Text excerpt
_ _ _ _
We have heard powerful descriptions of what felt like the inevitable momentum towards war. That was certainly felt outside Parliament as well. Those of us who were watching from the outside might not have picked up on all the details of the parliamentary debates, but every day we saw the pictures of the troops gathering in Saudi Arabia and had the sense that it was something that simply could not be stopped, no matter how many people marched, no matter what arguments were deployed and no matter what intelligence was presented to counter what was in the dodgy dossier.
If the right hon. Member for Oldham West and Royton (Mr Meacher) is right, that momentum had started long before. He mentioned the Crawford summit in April 2002, when Tony Blair stood shoulder to shoulder with George Bush. That was reinforced at subsequent summits between the two of them. Although I have a lot of respect for the hon. Member for Penrith and The Border (Rory Stewart), it is not really credible to say that the leaders did not know the detail or had not had time to read it. I am sure that the detail of the intelligence on the military situation and the situation inside Iraq was all gone into in enormous detail, as was the legal advice. As everybody has said, the Chilcot report is long overdue, and we need to start to hear about the detail of the decision-making process. Some of the documents that are still not public need to be made public. It looks from the outside as though there was a deliberate collaboration in creating that momentum towards war in order to make it inevitable.
We have to allow that some aspects of that political mission had, in a sense, some honour to them. Saddam’s was a despicable regime. Thousands died in the chemical attacks in Halabja in 1988. There was also the massacre and destruction of the entire lifestyle of the Marsh Arabs in 1991 following the first Gulf war. There might have been a psychological element for George Bush in the sense that, according to the conservative psychology, his father had left the job half done in allowing the massacre of the Marsh Arabs to take place, because they had risen up in the expectation that they would be supported by the allied forces, but they were not.
_ _ _ _
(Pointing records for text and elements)
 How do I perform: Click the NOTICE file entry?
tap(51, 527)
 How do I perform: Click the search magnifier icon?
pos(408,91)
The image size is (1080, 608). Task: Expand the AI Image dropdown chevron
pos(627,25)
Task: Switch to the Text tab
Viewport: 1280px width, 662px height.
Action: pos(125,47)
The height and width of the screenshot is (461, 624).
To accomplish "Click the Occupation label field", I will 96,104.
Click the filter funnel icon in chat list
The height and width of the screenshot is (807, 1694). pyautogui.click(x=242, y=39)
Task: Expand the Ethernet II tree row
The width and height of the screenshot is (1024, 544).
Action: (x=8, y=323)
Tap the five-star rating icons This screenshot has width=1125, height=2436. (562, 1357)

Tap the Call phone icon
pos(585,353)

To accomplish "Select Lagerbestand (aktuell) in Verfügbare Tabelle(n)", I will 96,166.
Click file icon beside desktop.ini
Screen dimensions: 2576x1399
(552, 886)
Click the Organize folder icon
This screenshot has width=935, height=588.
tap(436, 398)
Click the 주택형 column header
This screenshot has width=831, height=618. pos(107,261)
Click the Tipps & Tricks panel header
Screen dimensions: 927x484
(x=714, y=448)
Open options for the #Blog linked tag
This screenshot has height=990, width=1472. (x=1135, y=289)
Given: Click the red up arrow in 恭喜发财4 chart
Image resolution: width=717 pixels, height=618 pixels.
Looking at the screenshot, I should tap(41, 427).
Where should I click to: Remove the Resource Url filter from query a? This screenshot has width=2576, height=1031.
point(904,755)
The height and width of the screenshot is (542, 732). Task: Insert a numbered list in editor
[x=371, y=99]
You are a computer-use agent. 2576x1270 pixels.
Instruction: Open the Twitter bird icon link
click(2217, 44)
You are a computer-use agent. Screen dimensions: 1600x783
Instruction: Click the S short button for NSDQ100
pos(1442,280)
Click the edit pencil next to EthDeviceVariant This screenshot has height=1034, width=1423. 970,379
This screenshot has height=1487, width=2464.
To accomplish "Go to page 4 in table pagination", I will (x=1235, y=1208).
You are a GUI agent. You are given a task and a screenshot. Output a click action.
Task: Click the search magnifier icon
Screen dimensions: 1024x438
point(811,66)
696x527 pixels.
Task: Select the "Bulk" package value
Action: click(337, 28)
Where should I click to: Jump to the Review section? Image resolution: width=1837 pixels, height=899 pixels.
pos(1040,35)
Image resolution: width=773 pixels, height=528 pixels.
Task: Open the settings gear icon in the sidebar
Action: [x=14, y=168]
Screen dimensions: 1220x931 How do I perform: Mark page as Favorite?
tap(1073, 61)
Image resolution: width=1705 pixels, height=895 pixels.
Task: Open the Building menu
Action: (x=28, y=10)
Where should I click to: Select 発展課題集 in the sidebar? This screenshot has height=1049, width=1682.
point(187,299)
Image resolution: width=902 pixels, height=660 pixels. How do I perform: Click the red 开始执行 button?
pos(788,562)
_ _ _ _
Task description
Could you write out the Iraq war debate excerpt word for word, from "We have heard" to "the dodgy dossier."?

Response below
We have heard powerful descriptions of what felt like the inevitable momentum towards war. That was certainly felt outside Parliament as well. Those of us who were watching from the outside might not have picked up on all the details of the parliamentary debates, but every day we saw the pictures of the troops gathering in Saudi Arabia and had the sense that it was something that simply could not be stopped, no matter how many people marched, no matter what arguments were deployed and no matter what intelligence was presented to counter what was in the dodgy dossier.